- **EXERCISE SET**:
**1)** In the post about the first amendment, please rewrite the paragraph beginning "His survival became apparent" as a short list that keeps its main facts.
**2)** Copy the post about the first amendment word for word from "We’ve gotten back" to "Big Brother lives.".

- **PAGE TEXT**:
Segment Open

Post by Editor in Chief on May 25, 2008 3:42:03 GMT
The first amendment was supposed to kill Big Brother.
That was the plan, anyhow. He wasn’t called Big Brother back then, of course. George Orwell hadn’t personified him, given him a name or that authoritative mustache yet. But the concept still existed, and that is what the founding fathers thought they were destroying, whether they called it King George, British Imperialism, or simply Government Tyranny.
They knew that Big Brother liked to control what people said, and thereby limit what people think and do. They knew Big Brother wanted us isolated from the truth, so that we wouldn’t recognize a lie when confronted one. They knew that the open exchange of ideas and information was the best safeguard against Big Brother. They didn’t know that Big Brother survived the first amendment’s inception, and that he watched and learned as he waited in the darkness.
His survival became apparent, eventually, but only when everyone was so frightened that they embraced Big Brother’s mustached offer of comfort, whatever the price. A world war started, and he took the property and liberty of his citizens that looked like the enemy. We applauded. A cold war ensued, and he took the jobs, reputations, and freedom of those who debated alternate forms of government. We cheered. A terrorist attack by a small group destroyed an icon of American capitalism, and Big Brother sliced deeply into our rights to privacy. We wept at his feet as we thanked him.
We’ve gotten back on track after these debacles, for the most part. We don’t inter the Japanese anymore, we don’t have congressional hearings about communist sympathizers, even if “communist” is still a four-letter word. We’re even starting to reject the invasions upon the American public contained within the USA PATRIOT Act. And we probably won’t make the same mistakes twice – for a while anyhow. But the message still remains, scrawled in bright green ink over the Bill of Rights: Big Brother lives.
And he watches, and he learns, and he waits.
In the peaceful interims between Big Brother’s exploits, we explore the Huxleyan excesses of our Brave New World. We discuss our sexuality on Oprah, we’re shamelessly driven by commercialism as we go buy some clothes to comfort ourselves or celebrate, we medicate ourselves into the bliss we can’t find without a prescription. We have a made a standard of luxury, and a habit of indulgence, and a religion of entitlement to all we can afford to acquire.
This new tyranny is much more insidious than the typical Orwellian tyranny. It seduces and distracts us with pleasure, and doesn’t try to take anything we might notice if it went missing. Most obviously, our culture of commercialism and indulgence takes our money, but we don’t mind since we get the goods in return. More discreetly, our Brave New World replaces reasoned political discourse with abstract commercial imagery, and trumps human rights with corporate rights.
These are the mottos of our Brave New World: All voiced opinions are created equal. All people are created equal. The first was never true. All people may be entitled to believe those opinions, but that doesn’t make them logical or reasonable or even meaningful. The second motto was true once, perhaps in the abstract. But that was before corporations became people by the decree of the Supreme Court. These mottos have resulted in corporate commercial speech being protected as much as political discourse.
And that is a big problem.

Segment Closed

Dataset excerpts
Segment Open

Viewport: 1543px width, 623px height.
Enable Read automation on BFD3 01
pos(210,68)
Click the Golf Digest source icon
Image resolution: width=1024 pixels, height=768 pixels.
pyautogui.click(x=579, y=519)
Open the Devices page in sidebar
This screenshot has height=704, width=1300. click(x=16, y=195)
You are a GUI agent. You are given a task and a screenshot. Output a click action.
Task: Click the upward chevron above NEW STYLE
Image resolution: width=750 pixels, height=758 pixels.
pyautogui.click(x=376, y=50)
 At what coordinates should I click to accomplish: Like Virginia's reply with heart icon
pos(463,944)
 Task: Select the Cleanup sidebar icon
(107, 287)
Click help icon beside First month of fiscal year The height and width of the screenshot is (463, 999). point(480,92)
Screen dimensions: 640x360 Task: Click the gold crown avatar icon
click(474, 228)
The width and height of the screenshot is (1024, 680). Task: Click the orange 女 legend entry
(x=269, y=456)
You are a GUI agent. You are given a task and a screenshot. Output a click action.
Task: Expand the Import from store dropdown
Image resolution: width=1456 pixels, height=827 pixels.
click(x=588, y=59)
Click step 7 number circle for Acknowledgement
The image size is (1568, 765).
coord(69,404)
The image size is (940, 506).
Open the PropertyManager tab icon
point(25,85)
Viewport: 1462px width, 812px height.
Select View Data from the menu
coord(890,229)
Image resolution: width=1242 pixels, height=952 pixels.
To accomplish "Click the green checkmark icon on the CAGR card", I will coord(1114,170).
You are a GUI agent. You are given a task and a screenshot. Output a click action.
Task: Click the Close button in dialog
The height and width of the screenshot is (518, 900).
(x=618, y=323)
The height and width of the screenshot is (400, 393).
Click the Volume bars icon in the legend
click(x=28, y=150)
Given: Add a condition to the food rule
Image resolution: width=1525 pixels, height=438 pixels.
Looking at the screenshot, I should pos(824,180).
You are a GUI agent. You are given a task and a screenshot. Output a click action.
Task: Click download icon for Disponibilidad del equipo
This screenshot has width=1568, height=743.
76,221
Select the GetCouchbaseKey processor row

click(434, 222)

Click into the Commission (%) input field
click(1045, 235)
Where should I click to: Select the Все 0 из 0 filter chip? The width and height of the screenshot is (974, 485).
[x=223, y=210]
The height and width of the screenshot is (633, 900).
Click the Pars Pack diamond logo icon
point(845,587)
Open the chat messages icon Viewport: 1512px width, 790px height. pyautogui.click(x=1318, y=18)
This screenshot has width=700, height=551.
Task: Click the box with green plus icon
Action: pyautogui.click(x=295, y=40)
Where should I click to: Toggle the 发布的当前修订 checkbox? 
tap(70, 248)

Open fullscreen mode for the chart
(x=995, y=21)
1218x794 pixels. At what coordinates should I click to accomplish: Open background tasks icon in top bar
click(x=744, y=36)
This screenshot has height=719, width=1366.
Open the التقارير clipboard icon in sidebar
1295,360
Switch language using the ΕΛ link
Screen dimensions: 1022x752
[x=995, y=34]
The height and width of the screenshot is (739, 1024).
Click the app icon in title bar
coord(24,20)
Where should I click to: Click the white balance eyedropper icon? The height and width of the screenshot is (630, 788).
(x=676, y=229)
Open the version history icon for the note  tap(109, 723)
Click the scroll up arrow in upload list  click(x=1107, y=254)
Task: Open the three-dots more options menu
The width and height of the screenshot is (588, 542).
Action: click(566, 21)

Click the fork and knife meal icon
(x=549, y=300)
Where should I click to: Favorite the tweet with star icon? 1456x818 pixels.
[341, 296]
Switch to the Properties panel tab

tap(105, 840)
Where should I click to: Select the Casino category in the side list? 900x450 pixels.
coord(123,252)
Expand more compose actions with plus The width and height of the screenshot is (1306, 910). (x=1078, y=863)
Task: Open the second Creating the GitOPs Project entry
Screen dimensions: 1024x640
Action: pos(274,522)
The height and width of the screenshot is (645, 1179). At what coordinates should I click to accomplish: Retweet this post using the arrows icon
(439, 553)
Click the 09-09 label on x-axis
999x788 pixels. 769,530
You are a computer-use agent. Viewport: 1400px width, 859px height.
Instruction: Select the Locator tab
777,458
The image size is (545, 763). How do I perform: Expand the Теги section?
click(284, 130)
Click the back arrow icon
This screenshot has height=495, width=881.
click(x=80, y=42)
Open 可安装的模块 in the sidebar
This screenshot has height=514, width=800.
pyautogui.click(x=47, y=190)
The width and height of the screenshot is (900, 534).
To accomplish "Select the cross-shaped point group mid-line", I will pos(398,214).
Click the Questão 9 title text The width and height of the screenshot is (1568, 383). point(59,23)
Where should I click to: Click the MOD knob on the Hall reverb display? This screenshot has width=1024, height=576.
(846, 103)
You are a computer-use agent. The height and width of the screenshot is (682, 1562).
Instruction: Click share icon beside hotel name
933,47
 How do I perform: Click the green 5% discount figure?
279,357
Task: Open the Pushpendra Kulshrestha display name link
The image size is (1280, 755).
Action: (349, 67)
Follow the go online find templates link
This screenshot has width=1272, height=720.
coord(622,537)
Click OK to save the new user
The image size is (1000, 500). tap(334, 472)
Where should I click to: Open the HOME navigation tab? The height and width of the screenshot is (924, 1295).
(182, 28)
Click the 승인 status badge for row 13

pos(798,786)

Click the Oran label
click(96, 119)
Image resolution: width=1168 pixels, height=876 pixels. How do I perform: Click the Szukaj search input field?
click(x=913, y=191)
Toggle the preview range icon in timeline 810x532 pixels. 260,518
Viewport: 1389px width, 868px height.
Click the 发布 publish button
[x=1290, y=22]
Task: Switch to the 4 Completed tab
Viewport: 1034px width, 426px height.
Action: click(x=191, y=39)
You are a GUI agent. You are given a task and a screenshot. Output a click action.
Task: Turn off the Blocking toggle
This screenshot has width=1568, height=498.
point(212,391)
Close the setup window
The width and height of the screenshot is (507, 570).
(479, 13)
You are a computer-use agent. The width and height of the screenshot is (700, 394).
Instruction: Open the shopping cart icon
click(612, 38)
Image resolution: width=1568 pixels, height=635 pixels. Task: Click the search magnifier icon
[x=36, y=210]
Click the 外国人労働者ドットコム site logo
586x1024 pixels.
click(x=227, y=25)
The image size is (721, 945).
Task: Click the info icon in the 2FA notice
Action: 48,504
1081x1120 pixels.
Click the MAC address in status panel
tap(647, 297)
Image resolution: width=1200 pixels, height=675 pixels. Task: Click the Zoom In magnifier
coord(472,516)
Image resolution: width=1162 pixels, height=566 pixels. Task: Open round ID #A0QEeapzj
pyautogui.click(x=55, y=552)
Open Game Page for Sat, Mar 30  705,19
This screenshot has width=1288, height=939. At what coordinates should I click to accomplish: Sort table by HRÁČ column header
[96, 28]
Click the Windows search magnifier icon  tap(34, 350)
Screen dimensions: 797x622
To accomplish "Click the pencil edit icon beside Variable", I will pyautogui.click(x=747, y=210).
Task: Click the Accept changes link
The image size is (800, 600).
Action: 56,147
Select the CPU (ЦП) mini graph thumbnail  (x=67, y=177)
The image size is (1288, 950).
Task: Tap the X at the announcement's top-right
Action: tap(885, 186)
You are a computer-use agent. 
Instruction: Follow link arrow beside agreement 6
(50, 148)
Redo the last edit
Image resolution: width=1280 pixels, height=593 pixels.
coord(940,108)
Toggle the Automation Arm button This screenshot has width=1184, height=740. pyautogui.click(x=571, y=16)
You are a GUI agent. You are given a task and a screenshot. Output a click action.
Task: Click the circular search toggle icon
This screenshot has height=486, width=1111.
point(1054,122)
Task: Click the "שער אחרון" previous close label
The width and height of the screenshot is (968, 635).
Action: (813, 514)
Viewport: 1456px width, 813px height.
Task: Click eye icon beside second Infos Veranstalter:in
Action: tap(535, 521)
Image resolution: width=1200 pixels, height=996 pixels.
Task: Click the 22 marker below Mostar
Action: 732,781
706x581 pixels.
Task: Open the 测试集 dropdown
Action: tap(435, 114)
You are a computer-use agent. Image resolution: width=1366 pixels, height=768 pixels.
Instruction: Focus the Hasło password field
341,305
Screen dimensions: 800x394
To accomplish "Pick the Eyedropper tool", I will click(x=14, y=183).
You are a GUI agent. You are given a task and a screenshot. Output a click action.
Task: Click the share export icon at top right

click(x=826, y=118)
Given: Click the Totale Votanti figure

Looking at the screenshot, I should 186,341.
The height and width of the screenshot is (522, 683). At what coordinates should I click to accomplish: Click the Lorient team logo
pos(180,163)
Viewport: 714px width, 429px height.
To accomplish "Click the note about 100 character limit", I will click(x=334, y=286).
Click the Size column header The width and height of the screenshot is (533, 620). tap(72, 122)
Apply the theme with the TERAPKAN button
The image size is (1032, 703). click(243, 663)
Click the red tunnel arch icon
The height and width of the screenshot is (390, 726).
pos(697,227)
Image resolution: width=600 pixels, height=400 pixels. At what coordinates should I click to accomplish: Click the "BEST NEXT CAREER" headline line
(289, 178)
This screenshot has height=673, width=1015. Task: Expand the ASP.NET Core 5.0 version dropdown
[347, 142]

Segment Closed

- **EXPECTED RESPONSES**:
**1)**
- Big Brother's survival showed only when people were so frightened that they accepted his offer of comfort at any price.
- In a world war, he took the property and liberty of citizens who looked like the enemy, and people applauded.
- In the cold war, he took the jobs, reputations, and freedom of those who debated alternate forms of government, and people cheered.
- After a terrorist attack by a small group destroyed an icon of American capitalism, he cut deeply into privacy rights, and people wept at his feet and thanked him.

**2)**
We’ve gotten back on track after these debacles, for the most part. We don’t inter the Japanese anymore, we don’t have congressional hearings about communist sympathizers, even if “communist” is still a four-letter word. We’re even starting to reject the invasions upon the American public contained within the USA PATRIOT Act. And we probably won’t make the same mistakes twice – for a while anyhow. But the message still remains, scrawled in bright green ink over the Bill of Rights: Big Brother lives.